Holman W. Jenkins Jr. is a columnist with the Wall Street Journal whom I admire. Yesterday he weighed in on the controversy surrounding Bill Johnson's quick ouster after a tenure of literally tens of minutes as CEO of the merged Duke Energy-Progress Energy. Jenkins' take on it was that it was Duke Energy's decision on who should run the company, and the N.C. Utilities Commission should butt out.
He said at the end of his column, about the Utilities Commission's investigation into the ouster: "They just want to soak themselves in some headlines for a while at Duke's expense."
That may seem perfectly reasonable from the chi chi salons of Manhattan. But it overlooks the fact that the commission was told by Duke that Johnson was going to be the CEO of the combined company. Whether that is relevant or not to the commission's oversight is a good question, because the commission is normally concerned with how a power monopoly serves the public, not who is in the corner office.
Undoubtedly, if Duke had said from the beginning that Jim Rogers was going to stay in the CEO job after the merger, this wouldn't have been an issue at all.
But Duke didn't say that. It said Johnson, the CEO of Progress Energy, was going to be CEO of the meged companies, and that made the deal go down better with Progress employees and shareholders. And Raleigh in general. When he was bounced by the Duke board after the deal became official, it is reasonable to believe that the Utilities Commission felt that a fast one had been pulled. I think Jenkins miminizes this. As does Hugh McColl, the former Bank of America chairman and Charlotte pezzonovante, as does the head of the Federal Energy Regulatory Commission. McColl and the FERC chairmen have basically said to the Utilities Commission, get over it.
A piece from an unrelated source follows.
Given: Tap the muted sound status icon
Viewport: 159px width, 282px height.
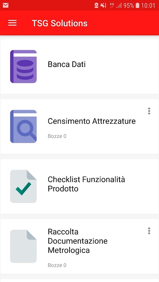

Well, if you have ever felt like someone had pulled one over on you in a very public way, and might be snickering about it with their buddies, you can get a sense of what the Utilities Commission feels like. It takes a bunch of time to, as they say, move on. Maybe you want to do some driveby regulating just to drive the point home that you don't like getting jerked around. And I don't think that being told to man up by out-of-town big shots and the Wall Street Journal is going to calm things down.